毎日ちゃんと歯磨きしているから大丈夫——そう思っていませんか? 実は、歯ブラシだけでは歯と歯の間の汚れ、つまりお口の中の汚れのおよそ40%を取りきれず、残ってしまうといわれています。歯科の現場において、「フロスや歯間ブラシを使っている人」と「使っていない人」の口内では、10年後に明確な差が出ているのが事実です。
野尻真里

歯科医師の野尻真里

今回は歯科医が、“フロス・歯間ブラシをしない人が後悔する理由”と“正しい使い方”を紹介します。

「毎日磨いているのにむし歯ができる」その理由は“歯と歯の間”にあるかも

歯垢

歯垢を染め出すと、歯間に歯垢が溜まっているのがわかる

歯ブラシの毛先は、どんなに細くても歯と歯のすき間の汚れには届きません。その結果、プラーク(歯垢)が残り、むし歯や歯周病の原因となります。 歯の表面はきれいに磨けていても、歯磨きで落とせるのは全体の約60%。
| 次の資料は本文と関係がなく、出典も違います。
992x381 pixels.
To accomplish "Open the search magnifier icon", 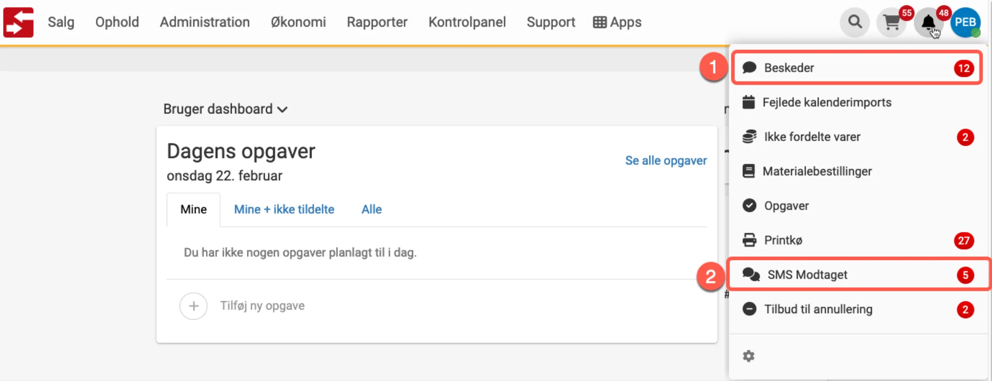I will tap(854, 22).
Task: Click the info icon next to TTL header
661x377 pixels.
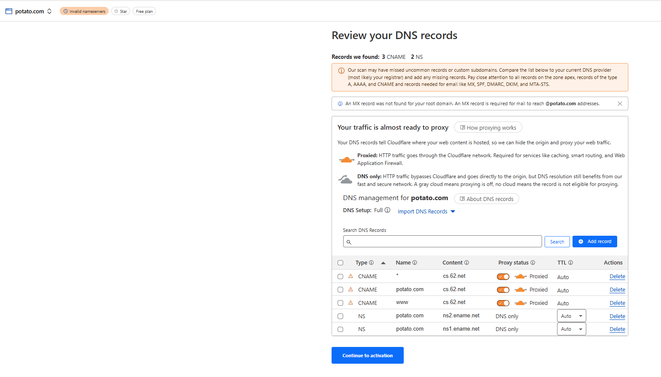Action: (x=570, y=263)
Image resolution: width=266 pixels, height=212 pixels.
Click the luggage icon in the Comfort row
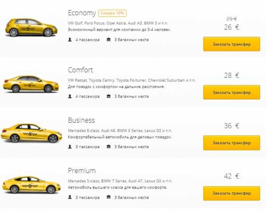tap(109, 96)
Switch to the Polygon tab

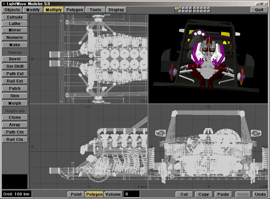point(74,10)
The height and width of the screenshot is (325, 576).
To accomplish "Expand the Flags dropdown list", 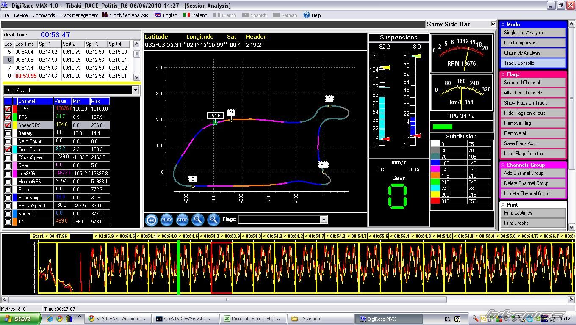I will coord(324,219).
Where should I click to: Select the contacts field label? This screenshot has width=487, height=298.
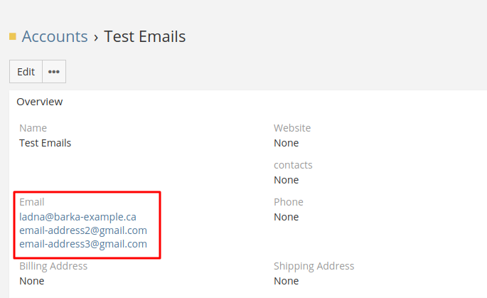point(293,165)
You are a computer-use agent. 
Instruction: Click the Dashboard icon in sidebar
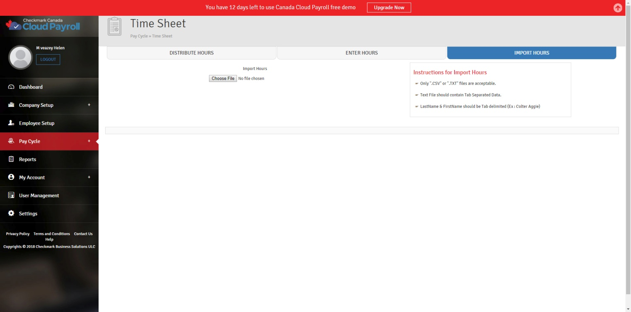click(x=11, y=87)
残りの40%は“フロス・歯間ブラシの領域”です。 歯と歯の間にできたむし歯を治療するには、2本の歯を削る必要があり、詰め物では対応できず、被せ物や神経の治療、さらには抜歯が必要になることもあります。

“フロス・歯間ブラシをしない人”が10年後に後悔する3つの理由

歯石

歯と歯の間に歯石が溜まっている

歯間清掃は口内環境に大きな影響を及ぼします。歯間清掃を行わないと後悔する理由は大きく分けて3つあります。 ①歯石がたまりやすくなる……歯と歯の間に残った歯垢はやがて歯石となり、歯周病菌が繁殖しやすい環境をつくります。歯石があると歯周病はさらに進行しやすくなります。 ②口臭の原因になる……歯垢の蓄積は口臭の原因にもなります。特に歯周病由来の口臭は独特で、悩みの種になることも多いです。口臭が気になる方には、歯間清掃の習慣化は不可欠です。 ③歯を失うリスクが高まる……歯周病は自覚症状がないまま進行し、気づいたときには抜歯が必要になることもあります。特に歯間の根元部分にできたむし歯は、抜歯のリスクが高くなります。 こうしたトラブルから歯を守る最大の予防策が、“歯間清掃=フロス・歯間ブラシ”なのです。

歯間清掃を毎日する人の口内環境は良好

むし歯

歯と歯の間に大きなむし歯ができている

歯科医が診てすぐにわかるのは、フロスや歯間ブラシを習慣にしている人の歯茎は引き締まり、血行も良く、健康的な色をしているということです。 歯茎の健康は、歯の寿命だけでなく、口臭予防や第一印象、さらには健康寿命の延伸にも関係しています。 歯周病菌やむし歯菌は、つるつるした歯の表面では繁殖しにくく、歯と歯茎の隙間や歯と歯の間など、狭い場所を好んで繁殖します。